Es ist laut vor der „Bar Nou” im malerischen Hügeldorf S’Alquería Blanca. Ob Lkw oder Krankenwagen, so ziemlich alles zwängt sich hier gegen 11 Uhr auf der zentralen Straße durch. Dass eine Umgehungsstraße nicht die schlechteste Idee ist, ist auch Simone Kiesow und Susanne Helmes klar. Doch muss diese unbedingt über das Grundstück der seit geschlagenen 31 Jahren auf der Insel wohnhaften beiden deutschen Residentinnen führen? „Es gab mehrere geplante Streckenführungen”, sagt Simone Kiesow. „Am Ende entschied sich die Gemeinde Santanyí für die, die durch unseren Gemüsegarten führt.” Die Frauen und weitere Mitbewohner beziehen Strom aus Sonnenkollektoren, dem Umweltschutz haben sie sich voll und ganz verschrieben. Drei Parteien leben auf einer etwa 200 Jahre alten Finca.

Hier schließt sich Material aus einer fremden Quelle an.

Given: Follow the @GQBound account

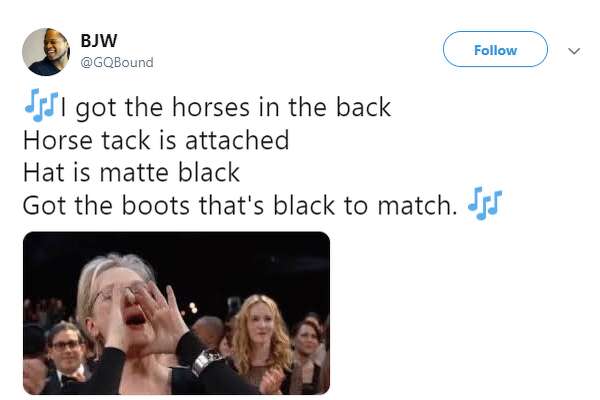Looking at the screenshot, I should pyautogui.click(x=495, y=49).
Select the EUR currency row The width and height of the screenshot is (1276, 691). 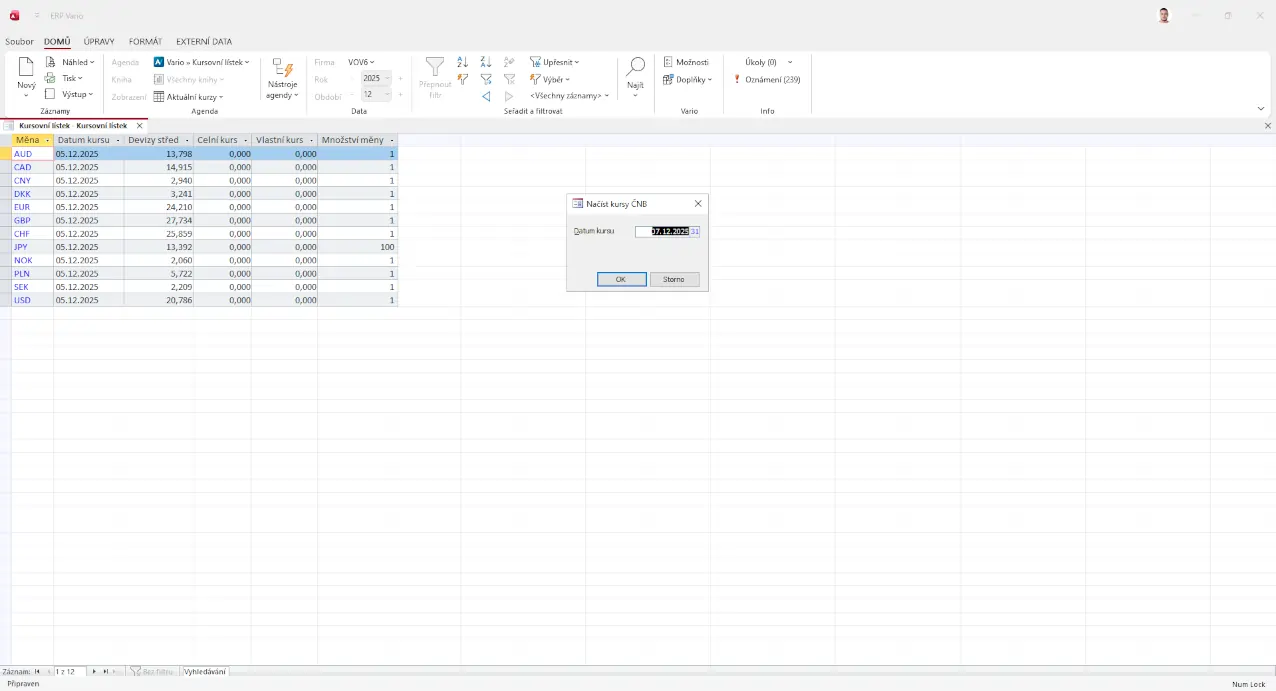click(x=22, y=207)
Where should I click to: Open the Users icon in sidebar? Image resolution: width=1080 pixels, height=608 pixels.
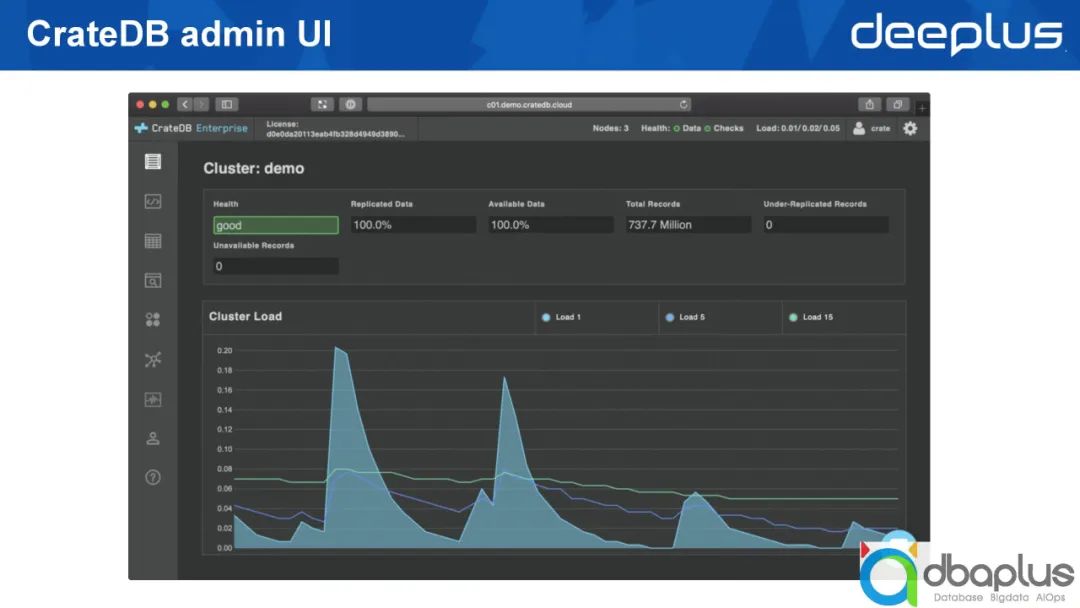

Noch wurde mit Bauarbeiten nicht begonnen, aber bald ist offenbar damit zu rechnen, wenn das Projekt nicht – wie so vieles in Spanien – wegen Geldmangels auf die lange Bank geschoben werden sollte. „Das ist bereits seit vielen Jahren in Planung”, sagt Susanne Helmes. Dass es jetzt im Sommer laut zugehe, sei halt so, ab dem Herbst werde es dagegen schlagartig ruhig an der Straße, die den malerischen Ort mit den vielen Gebäuden aus Marèssteinen durchschneidet und ihn mit dem nahen Santanyí und den momentan wuseligen Touristenorten Portopetro und Cala d’Or verbindet.
Jenseits der Hauptstraße ist es auch derzeit still. Schlendert man durch die Gassen, kann es passieren, dass einem Dorfhunde nachstellen oder alte Frauen beim Bürgersteigkehren grüßen. „Es ist authentisch hier”, sagt Simone Kiesow. Zwar gebe es ausländische Bürger wie sie, aber lange nicht so viele wie im nahegelegenen Santanyí. Bundesbürger hätten den Ort ohnehin erst nach Briten und Franzosen für sich entdeckt.
S’Alquería Blanca ist ein ungeschliffenes Juwel. Eingenommen von der Ursprünglichkeit des Dorflebens – dienstags findet hier ein kleiner Markt statt – kann man vom Hügel aus in der Ferne die Traumbuchten S’Amarador und Cala Mondragó erkennen. Vier Kilometer sind dies in etwa, keine lange Strecke für Menschen, die gut zu Fuß sind. „Für die Einwohner hier ist diese Gegend das Naherholungsgebiet”, weiß Simone Kiesow. Und bald soll dieses Idyll von der Betontrasse durchschnitten werden. Man werde von der Gemeinde gar nicht informiert, wie der Stand der Dinge sei, sagt Susanne Helmes. „Alles läuft hier im Geheimen ab.” Von Transparenz könne nicht die Rede sein. Alles, was innerhalb des Straßenrings liege, werde Bauland, so Simone Kiesow.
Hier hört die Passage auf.